Reconciled and set in Temple (Eph.2:11-22)


    v. 11-13

    After explaining that it is by the grace of God that we are saved, Paul challenges the people at Ephesus to remember who they once were. It is important for us as Christians to remind ourselves everyday that before coming into contact with the blood of Christ, we were unacceptable to God. We were sinners, just as those at Ephesus were.
    In his reminder, Paul uses the term "Gentiles in the flesh". This is to further emphasize the point that they were lost before Christ. The term "Gentile" was used in the Old Testament in reference to those who were outside the chosen ones of God. He then combines that term with "in the flesh". This has two purposes. It further emphasizes the fact that they were not considered God s people because they did not have the outward sign of the covenant between God and His people. It also relates the point that before submission to Christ they were walking according to the lusts of the flesh. (Rom 8:8-9)
    1. Circumcision - Referred to those who were sanctified or recognized by God. Physical circumcision was a sign of the covenant of God.
    2. Uncircumcision A negative term used to describe those who did not have the promises of God. They did not have the physical mark.
    By being the "Uncircumcision" they were lost:
    3. Aliens
    4. Strangers
    5. Foreigners
    6. Without hope
    7. Without God
    By being baptized into Christ they become the "Circumcision"; recognized by God and brought near.

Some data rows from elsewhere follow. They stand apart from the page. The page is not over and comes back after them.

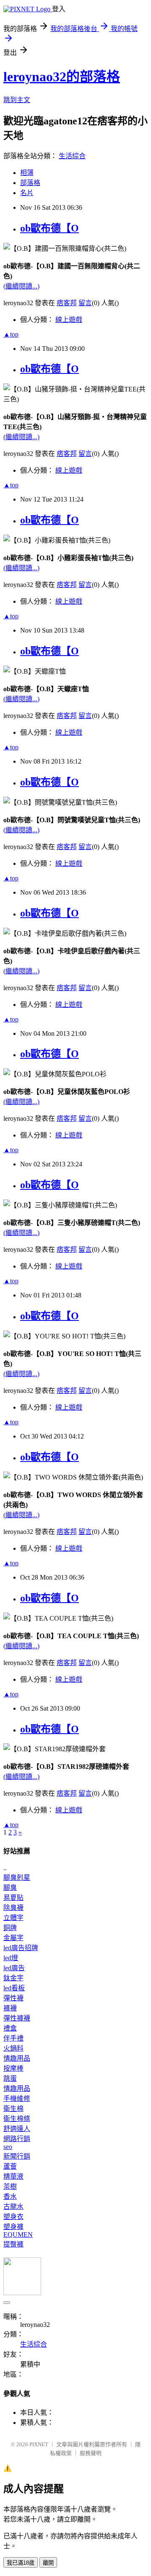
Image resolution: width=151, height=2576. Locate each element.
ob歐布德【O (49, 228)
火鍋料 (13, 2048)
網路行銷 (16, 2138)
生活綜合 (72, 156)
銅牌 (10, 1927)
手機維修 (16, 2098)
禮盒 (10, 2028)
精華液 (13, 2176)
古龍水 (13, 2206)
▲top (10, 334)
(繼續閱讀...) (21, 286)
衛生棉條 (16, 2118)
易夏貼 (13, 1897)
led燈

    Christ is the peace between Jew and Gentile. His death on the Cross destroyed the Old Law, which was a conflict between the two groups. Jews thought that they kept the Law by obeying the physical commands and requirements (ex. circumcision). This was the enmity between the two because the Gentiles did not adhere to those things.
    If Jew and Gentile are to be together, there cannot be any barriers between them. Those who follow Christ are to be at peace with their bretheren. Therefore Christ destroyed that barrier, and in turn allowed both groups to become one. Gal 3:28
    Not only did he bring both groups together; he reconciled both to God. It s easy to see that, without Christ, the Gentiles had no hope of salvation. The Jews, however, were supposed to be the chosen ones of God. They needed reconciliation as well because they had fallen out of favor in God s eyes. (Rom 10:30-32, Gal 5:4)

    v. 19-22

    By being in Christ ( baptism ) they are no longer considered outsiders. They are to be considered as God s children and have all of the benefits: hope, a Savior, a God.
    They have been added to the Church just as a builder lays bricks. Christians are referred to as lively stones (I Pet 2:5).
    Just as builders start with a foundation, Paul makes emphasizes to the Ephesians that they were laid on a foundation. The foundation itself is Jesus Christ.
    1. Some might misunderstand verse 20 to say that the Apostles and Prophets were part of the foundation. However it should be said here that by saying "the foundation of" he is only referring to the fact that these men were instrumental in spreading the fact that Jesus Christ is the son of God. (I Cor 3:10-11)
    2. Christ is the chief cornerstone in that every stone that adds to the building must be perfectly aligned with Him, or it does not fit.
    The whole building refers to the Church, as a body of believers of like faith. That body of believers is the temple; the place where worship is given to God. The temple is no longer seen as a physical place or building.
    3. We as Christians are also considered a temple, in Christ. Not only does the Church worship God as a group; but we as individuals worship in our daily activities. We should be that place where God dwells in the Spirit.